È addirittura un una realtà come Goldman Sachs, solitamente molto ottimista sulle prospettive delle nuove tecnologie, a sollevare dubbi sulla sostenibilità economica di questi sistemi, al punto da intitolare il suo ultimo report sul tema Ai generativa: troppi costi per troppi pochi benefici?. Le stesse domande vengono poste anche in una recente analisi pubblicata sul sito di Sequoia Capital (uno dei più importanti fondi d’investimento al mondo), che sottolinea come il valore aggiunto dell’intelligenza artificiale generativa sia per il momento troppo ridotto per convincere un numero sufficiente di utenti a pagare per le versioni premium.
Tutto ciò non vale ovviamente soltanto per OpenAi, ma anche per le sue concorrenti: Anthropic potrebbe perdere 2,7 miliardi di dollari nel 2024 e deve inoltre condividere i suoi guadagni con Amazon (nello stesso modo in cui OpenAi deve cedere il 75 per cento dei ricavi a Microsoft finché quest’ultima non avrà recuperato il suo investimento). StabilityAi è invece già sull’orlo del baratro e InflectionAi, rimasta senza soldi, è stata di fatto assorbita dalla solita Microsoft.

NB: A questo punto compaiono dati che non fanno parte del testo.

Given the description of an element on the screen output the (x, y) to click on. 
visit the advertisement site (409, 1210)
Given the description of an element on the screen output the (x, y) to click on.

Come già avvenuto con quest’ultima, anche OpenAi potrebbe avere la sua ancora di salvezza in Microsoft, che è il principale investitore della società di Sam Altman e il licenziatario in esclusiva dei suoi prodotti. Per molti versi, Microsoft già possiede OpenAi e potrebbe magari decidere, in caso di necessità, di acquistarla ufficialmente. Il problema, però, è sempre lo stesso: se l’intelligenza artificiale diventa sempre più costosa e fatica a mantenere le promesse, perché Microsoft dovrebbe farsi carico di OpenAi?